New studies show how sleep sculpts your memories, emphasizing what’s important and connecting it to other memories in your brain.

The role of sleep in consolidating memory is now well-established, but recent research suggests that sleep also reorganizes memories, picking out the emotional details and reconfiguring the memories to help you produce new and creative ideas. In an experiment in which participants were shown scenes of negative or neutral objects at either 9am or 9pm and tested 12 hours later, those tested on the same day tended to forget the negative scenes entirely, while those who had a night’s sleep tended to remember the negative objects but not their neutral backgrounds.

Follow-up experiments showed the same selective consolidation of emotional elements to a lesser degree after a 90-minute daytime nap, and to a greater degree after a 24-hour or even several-month delay (as long as sleep directly followed encoding).

These findings suggest that processes that occur during sleep increase the likelihood that our emotional responses to experiences will become central to our memories of them. Moreover, additional nights of sleep may continue to modify the memory.

In a different approach, another recent study has found that when volunteers were taught new words in the evening, then tested immediately, before spending the night in the sleep lab and being retested in the morning, they could remember more words in the morning than they did immediately after learning them, and they could recognize them faster. In comparison, a control group who were trained in the morning and re-tested in the evening showed no such improvement on the second test.

Deep sleep (slow-wave sleep) rather than rapid eye movement (REM) sleep or light sleep appeared to be the important phase for strengthening the new memories. Moreover, those who experienced more sleep spindles overnight were more successful in connecting the new words to the rest of the words in their mental lexicon, suggesting that the new words were communicated from the hippocampus to the neocortex during sleep. Sleep spindles are brief but intense bursts of brain activity that reflect information transfer between the hippocampus and the neocortex.

The findings confirm the role of sleep in reorganizing new memories, and demonstrate the importance of spindle activity in the process.

Taken together, these studies point to sleep being more important to memory than has been thought. The past decade has seen a wealth of studies establishing the role of sleep in consolidating procedural (skill) memory, but these findings demonstrate a deeper, wider, and more ongoing process. The findings also emphasize the malleability of memory, and the extent to which they are constructed (not copied) and reconstructed.
● ● ● ● ●
EXERCISE INSTRUCTIONS:
• a. Transcribe the stretch of the passage on sleep and memory from "These findings suggest" through "modify the memory.".
• b. According to the passage on sleep and memory, which phase of sleep appeared to be the important one for strengthening the new word memories?
None of the lines that come next has any bearing on this.

(Stored items)
● ● ● ● ●
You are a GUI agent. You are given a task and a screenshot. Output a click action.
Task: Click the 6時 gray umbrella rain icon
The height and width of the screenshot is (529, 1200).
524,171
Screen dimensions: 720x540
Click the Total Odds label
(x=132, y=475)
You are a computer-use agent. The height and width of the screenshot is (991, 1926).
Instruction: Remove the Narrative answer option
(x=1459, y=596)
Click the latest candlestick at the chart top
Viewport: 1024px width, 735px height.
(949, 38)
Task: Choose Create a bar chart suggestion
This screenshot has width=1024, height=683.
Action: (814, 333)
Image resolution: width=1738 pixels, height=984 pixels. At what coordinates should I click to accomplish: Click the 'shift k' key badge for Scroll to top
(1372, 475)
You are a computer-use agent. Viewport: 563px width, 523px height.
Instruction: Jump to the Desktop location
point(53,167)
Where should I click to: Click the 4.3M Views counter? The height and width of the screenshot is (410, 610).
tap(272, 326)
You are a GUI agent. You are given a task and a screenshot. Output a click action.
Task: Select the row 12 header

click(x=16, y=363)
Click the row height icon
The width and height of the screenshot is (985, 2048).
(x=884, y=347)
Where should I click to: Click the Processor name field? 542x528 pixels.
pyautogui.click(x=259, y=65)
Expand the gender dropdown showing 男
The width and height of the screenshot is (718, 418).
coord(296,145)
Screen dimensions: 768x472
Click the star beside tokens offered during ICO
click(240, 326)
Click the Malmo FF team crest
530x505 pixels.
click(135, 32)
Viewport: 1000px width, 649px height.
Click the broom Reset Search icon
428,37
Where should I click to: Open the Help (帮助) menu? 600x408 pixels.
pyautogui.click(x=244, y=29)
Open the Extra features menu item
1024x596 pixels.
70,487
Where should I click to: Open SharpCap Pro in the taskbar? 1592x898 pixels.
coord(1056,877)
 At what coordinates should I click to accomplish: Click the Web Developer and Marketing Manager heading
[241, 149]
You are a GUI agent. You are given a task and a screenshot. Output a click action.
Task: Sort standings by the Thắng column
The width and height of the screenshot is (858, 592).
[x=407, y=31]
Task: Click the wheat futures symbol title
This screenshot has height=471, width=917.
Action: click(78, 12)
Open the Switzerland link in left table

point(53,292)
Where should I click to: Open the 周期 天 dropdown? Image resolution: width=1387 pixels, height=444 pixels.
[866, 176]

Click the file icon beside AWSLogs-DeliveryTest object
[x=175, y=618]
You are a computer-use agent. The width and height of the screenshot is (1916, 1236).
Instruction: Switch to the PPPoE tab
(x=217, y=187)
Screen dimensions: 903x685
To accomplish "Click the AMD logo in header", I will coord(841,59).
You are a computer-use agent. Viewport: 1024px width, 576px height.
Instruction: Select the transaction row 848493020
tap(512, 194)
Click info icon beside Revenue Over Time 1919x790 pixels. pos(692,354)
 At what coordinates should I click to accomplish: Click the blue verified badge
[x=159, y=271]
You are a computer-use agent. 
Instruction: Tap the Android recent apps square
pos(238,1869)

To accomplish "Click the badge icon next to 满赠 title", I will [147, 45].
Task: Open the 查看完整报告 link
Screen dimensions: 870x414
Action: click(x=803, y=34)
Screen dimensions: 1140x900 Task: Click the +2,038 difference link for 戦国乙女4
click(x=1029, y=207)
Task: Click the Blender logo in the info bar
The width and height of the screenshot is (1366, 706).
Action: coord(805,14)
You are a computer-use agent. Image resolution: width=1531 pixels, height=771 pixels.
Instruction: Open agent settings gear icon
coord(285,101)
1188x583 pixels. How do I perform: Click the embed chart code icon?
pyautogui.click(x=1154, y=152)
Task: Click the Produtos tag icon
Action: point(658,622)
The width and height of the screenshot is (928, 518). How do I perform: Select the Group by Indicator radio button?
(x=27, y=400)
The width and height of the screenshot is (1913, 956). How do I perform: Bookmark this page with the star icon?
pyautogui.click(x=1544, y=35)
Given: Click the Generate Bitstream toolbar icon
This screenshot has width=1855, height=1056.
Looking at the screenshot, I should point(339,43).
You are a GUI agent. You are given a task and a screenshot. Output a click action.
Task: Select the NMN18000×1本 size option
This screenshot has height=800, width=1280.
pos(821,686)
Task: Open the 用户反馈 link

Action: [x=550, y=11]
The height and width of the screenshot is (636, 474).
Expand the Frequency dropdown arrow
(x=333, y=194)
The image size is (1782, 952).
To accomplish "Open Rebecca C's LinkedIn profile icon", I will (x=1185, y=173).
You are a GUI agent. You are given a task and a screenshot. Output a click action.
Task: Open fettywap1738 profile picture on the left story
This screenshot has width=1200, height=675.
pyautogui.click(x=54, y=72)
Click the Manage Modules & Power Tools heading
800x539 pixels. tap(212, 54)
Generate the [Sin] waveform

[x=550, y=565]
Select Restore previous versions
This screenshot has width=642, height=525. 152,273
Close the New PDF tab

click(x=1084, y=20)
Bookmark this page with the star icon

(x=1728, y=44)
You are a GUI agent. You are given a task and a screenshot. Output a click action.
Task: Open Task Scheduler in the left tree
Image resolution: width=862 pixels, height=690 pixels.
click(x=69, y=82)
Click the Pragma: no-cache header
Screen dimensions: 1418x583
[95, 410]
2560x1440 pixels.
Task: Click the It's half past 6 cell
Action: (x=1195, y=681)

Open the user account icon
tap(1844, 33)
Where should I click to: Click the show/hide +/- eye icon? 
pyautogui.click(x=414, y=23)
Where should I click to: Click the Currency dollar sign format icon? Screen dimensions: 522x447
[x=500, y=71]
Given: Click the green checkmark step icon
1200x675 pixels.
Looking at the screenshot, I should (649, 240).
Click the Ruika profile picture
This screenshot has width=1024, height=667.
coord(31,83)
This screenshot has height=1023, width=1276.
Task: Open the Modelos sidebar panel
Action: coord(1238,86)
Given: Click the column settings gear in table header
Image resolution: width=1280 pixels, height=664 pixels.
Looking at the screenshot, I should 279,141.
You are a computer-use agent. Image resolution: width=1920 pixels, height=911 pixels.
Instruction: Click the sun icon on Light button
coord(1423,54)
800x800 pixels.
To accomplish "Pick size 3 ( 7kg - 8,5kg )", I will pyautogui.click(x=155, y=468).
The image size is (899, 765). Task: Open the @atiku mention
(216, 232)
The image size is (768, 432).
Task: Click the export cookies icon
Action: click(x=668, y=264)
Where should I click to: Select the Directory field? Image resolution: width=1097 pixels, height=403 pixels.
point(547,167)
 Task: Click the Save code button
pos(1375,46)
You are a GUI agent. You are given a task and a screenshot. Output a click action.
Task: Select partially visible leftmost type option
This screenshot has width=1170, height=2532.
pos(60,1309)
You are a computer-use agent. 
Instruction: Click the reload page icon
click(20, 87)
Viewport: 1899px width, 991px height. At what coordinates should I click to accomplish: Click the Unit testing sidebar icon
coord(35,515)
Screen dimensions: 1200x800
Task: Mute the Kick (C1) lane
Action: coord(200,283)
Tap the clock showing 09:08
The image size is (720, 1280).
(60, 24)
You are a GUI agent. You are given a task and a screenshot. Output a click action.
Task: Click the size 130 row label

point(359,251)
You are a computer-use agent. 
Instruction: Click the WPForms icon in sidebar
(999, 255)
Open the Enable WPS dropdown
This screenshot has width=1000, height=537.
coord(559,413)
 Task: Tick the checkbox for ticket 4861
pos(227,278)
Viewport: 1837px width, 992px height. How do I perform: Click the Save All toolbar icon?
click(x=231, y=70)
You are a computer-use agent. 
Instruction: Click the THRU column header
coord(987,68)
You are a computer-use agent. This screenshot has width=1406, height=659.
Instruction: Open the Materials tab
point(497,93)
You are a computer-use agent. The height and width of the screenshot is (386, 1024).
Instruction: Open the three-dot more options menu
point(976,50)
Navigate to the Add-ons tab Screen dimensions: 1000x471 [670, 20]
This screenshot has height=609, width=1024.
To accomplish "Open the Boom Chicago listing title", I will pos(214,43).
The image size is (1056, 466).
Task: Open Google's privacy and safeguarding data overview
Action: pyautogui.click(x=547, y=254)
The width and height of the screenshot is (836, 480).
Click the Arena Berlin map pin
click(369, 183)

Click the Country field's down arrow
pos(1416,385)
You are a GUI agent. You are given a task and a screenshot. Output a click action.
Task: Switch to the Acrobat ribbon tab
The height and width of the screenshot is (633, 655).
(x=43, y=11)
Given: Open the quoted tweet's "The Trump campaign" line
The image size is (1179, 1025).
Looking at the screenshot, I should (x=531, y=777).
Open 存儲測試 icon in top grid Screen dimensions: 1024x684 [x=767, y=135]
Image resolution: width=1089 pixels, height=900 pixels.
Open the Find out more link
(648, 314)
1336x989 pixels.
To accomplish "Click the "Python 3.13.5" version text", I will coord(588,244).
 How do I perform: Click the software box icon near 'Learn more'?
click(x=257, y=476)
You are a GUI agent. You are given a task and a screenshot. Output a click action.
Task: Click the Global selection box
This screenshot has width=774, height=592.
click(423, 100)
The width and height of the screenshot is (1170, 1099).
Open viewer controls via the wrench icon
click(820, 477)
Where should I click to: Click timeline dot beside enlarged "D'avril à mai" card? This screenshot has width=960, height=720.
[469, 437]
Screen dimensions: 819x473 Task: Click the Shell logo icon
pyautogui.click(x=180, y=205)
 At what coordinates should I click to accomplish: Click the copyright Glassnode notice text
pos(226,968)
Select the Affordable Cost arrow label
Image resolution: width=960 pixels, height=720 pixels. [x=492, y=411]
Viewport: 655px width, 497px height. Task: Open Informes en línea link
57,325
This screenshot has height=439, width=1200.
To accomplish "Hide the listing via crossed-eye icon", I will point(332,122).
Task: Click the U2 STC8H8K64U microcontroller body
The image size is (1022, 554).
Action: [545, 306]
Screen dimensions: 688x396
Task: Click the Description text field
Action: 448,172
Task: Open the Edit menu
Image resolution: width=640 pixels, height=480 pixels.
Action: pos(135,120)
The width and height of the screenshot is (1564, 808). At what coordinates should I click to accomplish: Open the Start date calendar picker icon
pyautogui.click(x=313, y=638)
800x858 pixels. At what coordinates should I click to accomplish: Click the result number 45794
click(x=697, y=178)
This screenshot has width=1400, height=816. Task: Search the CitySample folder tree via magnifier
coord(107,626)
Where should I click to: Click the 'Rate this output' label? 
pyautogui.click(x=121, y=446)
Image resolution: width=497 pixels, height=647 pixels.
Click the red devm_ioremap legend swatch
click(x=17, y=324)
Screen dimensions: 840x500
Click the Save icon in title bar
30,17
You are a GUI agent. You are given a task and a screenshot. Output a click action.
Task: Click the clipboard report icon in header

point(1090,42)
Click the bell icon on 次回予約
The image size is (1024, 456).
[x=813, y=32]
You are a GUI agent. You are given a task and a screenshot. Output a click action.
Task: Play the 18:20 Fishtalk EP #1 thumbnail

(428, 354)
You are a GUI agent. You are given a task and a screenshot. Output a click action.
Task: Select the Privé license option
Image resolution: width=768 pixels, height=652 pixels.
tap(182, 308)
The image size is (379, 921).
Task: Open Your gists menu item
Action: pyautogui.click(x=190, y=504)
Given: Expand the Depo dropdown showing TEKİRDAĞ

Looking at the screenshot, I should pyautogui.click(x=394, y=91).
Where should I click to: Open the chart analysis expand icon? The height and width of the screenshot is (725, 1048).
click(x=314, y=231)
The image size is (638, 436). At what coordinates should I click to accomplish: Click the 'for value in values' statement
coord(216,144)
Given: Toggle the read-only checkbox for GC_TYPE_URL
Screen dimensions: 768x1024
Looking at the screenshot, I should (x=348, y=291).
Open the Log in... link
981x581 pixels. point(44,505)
● ● ● ● ●
RESPONSES IN ORDER:
• a.
These findings suggest that processes that occur during sleep increase the likelihood that our emotional responses to experiences will become central to our memories of them. Moreover, additional nights of sleep may continue to modify the memory.

• b. Deep sleep (slow-wave sleep).